Выбрать главу

Если вы хотите узнать более подробно о том, как это произошло, нам с вами придется перенестись в 1927 год, в редакцию газеты «Гудок», где в то время работали два молодых журналиста Илья Ильф и Евгений Петров, еще даже не подозревавшие, что на свете скоро появится новый знаменитый писатель по имени «Ильф и Петров».

Однажды в редакцию «Гудка» заглянул старший брат Евгения Петрова, в то время уже известный писатель Валентин Катаев.

Он вошел со словами:

— Я хочу стать советским Дюма-отцом.

Заявление это вовсе не означало, что Катаев собирался написать роман в духе «Трех мушкетеров» или «Графа Монте-Кристо». Он имел в виду распространенную легенду, будто бы Дюма-отец (или по-французски Дюма-пер) некоторые свои романы писал с помощью так называемых «негров» — наемных литераторов, которые трудолюбиво разрабатывали его великолепные замыслы.

— Почему же это, Валюн, вы вдруг захотели стать Дюмапером? — спросил Ильф.

— Потому, Илюша, что уже давно пора открыть мастерскую советского романа, — ответил Катаев. — Я буду Дюма-отцом, а вы будете моими «неграми». Я вам буду давать темы, вы будете писать романы, а я их потом буду править. Пройдусь раза два по вашим рукописям рукой мастера — и готово! как Дюмапер. Ну? Кто желает? Только помните, я собираюсь держать вас в черном теле.

И он сразу перешел от шуток к делу.

— Есть отличная тема, — сказал Катаев. — Стулья. Представьте себе, в одном из стульев запрятаны деньги. Их надо найти. Чем не авантюрный роман? А?.. Соглашайтесь!

Катаев бросил эту блестящую идею и ушел по своим делам, может быть даже позабыв об этом полушутливом раз говоре.

Но Ильф и Петров о нем не забыли.

— Ну что, будем писать? — спросил Петров.

— Что ж, можно попробовать, — ответил Ильф. — Мне понравилось про эти стулья.

И они засели за работу.

Мы тут ничего не выдумали. Так оно все и было: об этом рассказал много лет спустя сам Евгений Петров.

Сперва Ильф и Петров честно пытались следовать той сюжетной схеме, которую предложил им Катаев и которая, как вы уже знаете, была заимствована у Конан Дойла из его «Шести Наполеонов».

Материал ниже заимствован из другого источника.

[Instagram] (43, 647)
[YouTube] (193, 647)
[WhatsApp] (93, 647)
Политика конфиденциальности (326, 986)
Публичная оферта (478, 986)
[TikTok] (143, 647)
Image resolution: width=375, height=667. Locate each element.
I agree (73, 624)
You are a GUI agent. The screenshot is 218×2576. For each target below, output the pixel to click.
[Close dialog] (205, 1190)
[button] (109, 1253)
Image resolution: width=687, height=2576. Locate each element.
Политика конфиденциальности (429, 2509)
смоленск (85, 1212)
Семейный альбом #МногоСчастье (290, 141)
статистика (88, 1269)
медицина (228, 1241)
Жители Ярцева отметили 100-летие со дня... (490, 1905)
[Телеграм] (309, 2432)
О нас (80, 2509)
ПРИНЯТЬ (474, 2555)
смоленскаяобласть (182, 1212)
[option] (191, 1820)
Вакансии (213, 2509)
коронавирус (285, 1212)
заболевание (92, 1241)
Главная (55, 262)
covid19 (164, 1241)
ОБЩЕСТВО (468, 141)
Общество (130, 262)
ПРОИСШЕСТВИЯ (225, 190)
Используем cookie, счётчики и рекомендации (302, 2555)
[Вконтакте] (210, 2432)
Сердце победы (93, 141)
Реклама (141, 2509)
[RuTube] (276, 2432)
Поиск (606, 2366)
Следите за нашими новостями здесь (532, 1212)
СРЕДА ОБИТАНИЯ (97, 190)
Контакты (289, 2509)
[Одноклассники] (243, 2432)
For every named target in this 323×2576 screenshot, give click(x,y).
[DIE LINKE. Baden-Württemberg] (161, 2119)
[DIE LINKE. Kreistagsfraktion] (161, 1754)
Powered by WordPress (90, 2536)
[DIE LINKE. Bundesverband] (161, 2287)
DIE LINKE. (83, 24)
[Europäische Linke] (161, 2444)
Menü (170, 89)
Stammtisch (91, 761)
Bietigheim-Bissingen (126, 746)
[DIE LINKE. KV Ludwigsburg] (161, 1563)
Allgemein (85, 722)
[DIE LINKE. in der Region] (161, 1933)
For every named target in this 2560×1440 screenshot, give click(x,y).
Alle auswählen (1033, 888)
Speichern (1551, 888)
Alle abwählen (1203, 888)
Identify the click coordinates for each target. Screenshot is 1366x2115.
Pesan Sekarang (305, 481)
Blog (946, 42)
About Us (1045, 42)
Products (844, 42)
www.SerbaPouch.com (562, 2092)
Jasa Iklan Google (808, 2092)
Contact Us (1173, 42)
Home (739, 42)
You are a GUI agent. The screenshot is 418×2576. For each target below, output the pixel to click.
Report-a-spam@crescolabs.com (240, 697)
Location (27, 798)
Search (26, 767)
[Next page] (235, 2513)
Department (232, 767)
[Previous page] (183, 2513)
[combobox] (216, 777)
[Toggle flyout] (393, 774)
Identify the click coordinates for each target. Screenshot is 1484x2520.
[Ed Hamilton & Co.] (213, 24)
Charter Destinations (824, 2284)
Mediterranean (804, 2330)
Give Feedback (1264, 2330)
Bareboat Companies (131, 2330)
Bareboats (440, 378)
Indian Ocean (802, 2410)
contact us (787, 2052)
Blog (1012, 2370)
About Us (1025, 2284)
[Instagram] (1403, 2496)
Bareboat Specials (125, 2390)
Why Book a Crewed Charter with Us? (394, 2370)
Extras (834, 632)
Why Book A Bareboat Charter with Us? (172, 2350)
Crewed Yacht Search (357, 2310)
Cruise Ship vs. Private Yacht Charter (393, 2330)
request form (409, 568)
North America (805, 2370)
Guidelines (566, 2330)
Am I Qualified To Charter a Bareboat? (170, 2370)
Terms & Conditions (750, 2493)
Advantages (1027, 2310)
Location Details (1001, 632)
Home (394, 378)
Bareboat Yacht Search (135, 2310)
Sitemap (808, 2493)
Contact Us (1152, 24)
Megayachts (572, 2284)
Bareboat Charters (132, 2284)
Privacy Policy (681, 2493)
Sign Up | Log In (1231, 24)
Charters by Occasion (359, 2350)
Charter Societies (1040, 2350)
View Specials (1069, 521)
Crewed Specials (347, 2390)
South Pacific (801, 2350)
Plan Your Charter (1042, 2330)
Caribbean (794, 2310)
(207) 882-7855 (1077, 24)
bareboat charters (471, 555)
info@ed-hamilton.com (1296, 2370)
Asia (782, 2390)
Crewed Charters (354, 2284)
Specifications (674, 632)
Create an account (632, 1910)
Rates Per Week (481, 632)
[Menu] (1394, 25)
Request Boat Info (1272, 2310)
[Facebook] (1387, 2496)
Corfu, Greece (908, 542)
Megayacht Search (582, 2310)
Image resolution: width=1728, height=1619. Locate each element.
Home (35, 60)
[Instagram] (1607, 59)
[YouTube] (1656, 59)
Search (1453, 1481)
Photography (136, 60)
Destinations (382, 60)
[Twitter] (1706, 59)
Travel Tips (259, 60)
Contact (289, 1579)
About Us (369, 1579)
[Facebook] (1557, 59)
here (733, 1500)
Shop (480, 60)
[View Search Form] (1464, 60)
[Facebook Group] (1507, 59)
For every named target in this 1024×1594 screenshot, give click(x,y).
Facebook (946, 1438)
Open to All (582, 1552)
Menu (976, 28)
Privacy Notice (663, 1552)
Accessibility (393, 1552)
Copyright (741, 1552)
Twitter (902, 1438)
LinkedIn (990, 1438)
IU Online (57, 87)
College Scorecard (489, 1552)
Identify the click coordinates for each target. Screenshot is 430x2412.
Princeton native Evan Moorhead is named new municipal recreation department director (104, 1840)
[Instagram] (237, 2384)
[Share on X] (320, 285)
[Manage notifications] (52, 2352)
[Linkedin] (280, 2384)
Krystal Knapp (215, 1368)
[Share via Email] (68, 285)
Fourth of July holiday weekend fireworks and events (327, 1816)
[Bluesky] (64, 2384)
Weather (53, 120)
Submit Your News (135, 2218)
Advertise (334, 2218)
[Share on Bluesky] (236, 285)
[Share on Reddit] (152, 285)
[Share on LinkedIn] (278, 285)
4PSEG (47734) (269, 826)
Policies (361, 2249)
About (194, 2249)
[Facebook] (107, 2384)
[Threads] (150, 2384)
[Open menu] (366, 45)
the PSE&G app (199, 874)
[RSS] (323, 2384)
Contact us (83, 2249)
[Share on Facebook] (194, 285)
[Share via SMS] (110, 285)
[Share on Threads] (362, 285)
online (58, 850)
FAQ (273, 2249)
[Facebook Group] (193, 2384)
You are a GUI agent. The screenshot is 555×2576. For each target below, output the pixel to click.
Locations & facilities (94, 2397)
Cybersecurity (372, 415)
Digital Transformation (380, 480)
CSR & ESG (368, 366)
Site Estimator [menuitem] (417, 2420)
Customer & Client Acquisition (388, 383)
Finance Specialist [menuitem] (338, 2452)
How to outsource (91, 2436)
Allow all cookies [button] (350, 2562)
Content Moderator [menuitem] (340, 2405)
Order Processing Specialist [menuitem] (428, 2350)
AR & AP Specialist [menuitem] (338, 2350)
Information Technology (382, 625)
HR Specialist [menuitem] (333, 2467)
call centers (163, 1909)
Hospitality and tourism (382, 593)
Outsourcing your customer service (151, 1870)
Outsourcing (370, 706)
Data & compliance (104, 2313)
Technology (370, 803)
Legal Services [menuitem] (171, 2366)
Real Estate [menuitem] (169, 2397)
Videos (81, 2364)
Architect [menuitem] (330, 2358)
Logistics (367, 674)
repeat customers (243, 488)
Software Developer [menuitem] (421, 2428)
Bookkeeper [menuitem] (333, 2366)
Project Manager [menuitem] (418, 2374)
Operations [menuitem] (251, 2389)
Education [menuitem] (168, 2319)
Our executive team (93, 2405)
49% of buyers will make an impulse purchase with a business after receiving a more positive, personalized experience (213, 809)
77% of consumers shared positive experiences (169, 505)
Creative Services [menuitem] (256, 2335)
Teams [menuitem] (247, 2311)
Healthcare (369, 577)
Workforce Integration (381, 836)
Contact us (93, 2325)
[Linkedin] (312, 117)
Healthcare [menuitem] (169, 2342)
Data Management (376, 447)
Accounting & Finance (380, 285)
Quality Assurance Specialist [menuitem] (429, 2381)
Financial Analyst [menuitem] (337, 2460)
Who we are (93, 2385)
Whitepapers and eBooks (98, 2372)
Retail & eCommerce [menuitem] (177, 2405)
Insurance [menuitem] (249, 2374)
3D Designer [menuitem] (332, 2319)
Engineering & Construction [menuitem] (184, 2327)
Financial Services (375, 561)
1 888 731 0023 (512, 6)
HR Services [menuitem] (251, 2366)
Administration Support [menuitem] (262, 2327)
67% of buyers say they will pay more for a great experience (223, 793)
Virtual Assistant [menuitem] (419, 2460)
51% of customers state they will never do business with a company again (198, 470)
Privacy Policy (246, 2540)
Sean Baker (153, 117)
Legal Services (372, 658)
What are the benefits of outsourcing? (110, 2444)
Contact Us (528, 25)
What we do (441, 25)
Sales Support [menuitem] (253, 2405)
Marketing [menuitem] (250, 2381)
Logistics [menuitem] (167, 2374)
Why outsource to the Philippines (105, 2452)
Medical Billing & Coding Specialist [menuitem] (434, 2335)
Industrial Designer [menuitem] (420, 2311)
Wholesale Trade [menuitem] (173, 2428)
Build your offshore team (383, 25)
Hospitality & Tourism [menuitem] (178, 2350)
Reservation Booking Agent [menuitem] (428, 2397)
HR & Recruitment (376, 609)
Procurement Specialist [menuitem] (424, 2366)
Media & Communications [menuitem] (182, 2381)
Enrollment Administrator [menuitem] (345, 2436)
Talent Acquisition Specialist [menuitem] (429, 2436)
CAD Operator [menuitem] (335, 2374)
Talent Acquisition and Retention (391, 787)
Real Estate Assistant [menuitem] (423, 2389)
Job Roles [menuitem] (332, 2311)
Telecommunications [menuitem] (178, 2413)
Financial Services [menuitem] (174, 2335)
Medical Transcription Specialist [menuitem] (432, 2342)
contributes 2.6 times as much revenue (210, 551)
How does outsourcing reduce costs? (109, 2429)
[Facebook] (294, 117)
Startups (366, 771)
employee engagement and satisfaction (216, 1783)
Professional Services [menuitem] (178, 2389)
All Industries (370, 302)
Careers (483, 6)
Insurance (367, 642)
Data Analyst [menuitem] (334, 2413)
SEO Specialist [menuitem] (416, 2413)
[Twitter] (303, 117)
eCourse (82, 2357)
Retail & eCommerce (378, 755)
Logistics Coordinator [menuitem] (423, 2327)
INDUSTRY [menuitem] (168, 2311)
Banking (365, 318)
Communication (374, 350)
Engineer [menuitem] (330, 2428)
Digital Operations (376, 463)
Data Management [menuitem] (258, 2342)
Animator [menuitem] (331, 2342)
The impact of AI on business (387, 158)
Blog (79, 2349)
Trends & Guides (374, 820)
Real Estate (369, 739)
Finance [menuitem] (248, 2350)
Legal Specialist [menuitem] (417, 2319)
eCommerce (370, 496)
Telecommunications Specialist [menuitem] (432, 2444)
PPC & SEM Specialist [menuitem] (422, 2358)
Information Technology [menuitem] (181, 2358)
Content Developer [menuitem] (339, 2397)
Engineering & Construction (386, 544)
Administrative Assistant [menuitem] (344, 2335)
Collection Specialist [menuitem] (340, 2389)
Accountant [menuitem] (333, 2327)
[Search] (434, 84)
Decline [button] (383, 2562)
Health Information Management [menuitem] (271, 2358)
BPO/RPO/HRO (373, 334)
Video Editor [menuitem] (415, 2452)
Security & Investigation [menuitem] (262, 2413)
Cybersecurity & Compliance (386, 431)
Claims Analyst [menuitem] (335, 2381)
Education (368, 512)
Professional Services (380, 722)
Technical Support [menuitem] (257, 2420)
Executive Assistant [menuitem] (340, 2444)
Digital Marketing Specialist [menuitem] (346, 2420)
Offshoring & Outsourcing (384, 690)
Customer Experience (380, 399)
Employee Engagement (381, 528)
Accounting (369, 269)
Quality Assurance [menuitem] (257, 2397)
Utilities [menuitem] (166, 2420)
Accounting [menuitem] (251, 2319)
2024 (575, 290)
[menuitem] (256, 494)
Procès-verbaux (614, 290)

Но тут произошло нечто неожиданное.

В роман вдруг нахальной толпой хлынули разные незапланированные персонажи: вдова Грицацуева, людоедка Эллочка, инженер Щукин, голубой воришка Альхен, Авессалом Изнуренков, нэпман Кислярский, незадачливый стихотворец Никифор Ляпис и еще многие-многие персонажи, выхваченные авторами из окружающей их жизни.

Неожиданно для себя Ильф и Петров вдруг стали подробно описывать и пуск первого трамвая в Старгороде, и редакционный быт газеты «Станок», в которой легко угадывался так хорошо им знакомый «Гудок», и шахматный сеанс в Васюках, и нелепое трюкачество режиссера Ник. Сестрина...

Евгений Петров потом признавался:

— В наши два романа мы вогнали столько наблюдений, мыслей и выдумки, что хватило бы еще на десять книг. Такие уж мы неэкономные...

Безо всех этих наблюдений и мыслей, без этой безудержной, «неэкономной» выдумки тот авантюрный, приключенческий, конан-дойловский сюжет, который подкинул своим «неграм» Катаев, не только вполне мог обойтись. Он без них даже выиграл бы: ведь от приключенческого сюжета требуется стремительность, геометрическая четкость, полная подчиненность действия раскрытию тайны, которая служит главной приманкой читательского интереса. А здесь мы порою даже забываем об этой интригующей тайне, о бриллиантах мадам Петуховой, запрятанных в одном из двенадцати стульев. Мы не только увлечены пестрой, веселой картиной жизни, но и как бы сами участвуем в ней. Детективный сюжет, который в «Шести Наполеонах» был главной целью, приманкой и существом рассказа, в «Двенадцати стульях» оказывается не более чем поводом для веселых и грустных размышлений о жизни.

Меткий и точный взгляд Ильфа и Петрова, их острый, язвительный ум, их наблюдательность и интерес к жизни помешали им добросовестно осуществить замысел новоявленного Дюма- пера. Но эти же качества помогли им написать великолепную, яркую, самобытную книгу.

Впрочем, сами они этого пока еще не знали. Закончив работу, они очень смутно представляли себе, что у них получилось:

«Мы никак не могли себе представить, хорошо мы написали или плохо. Если бы Дюма-отец, он же Валентин Катаев, сказал нам, что мы принесли галиматью, мы нисколько не удивились бы. Мы готовились к самому худшему.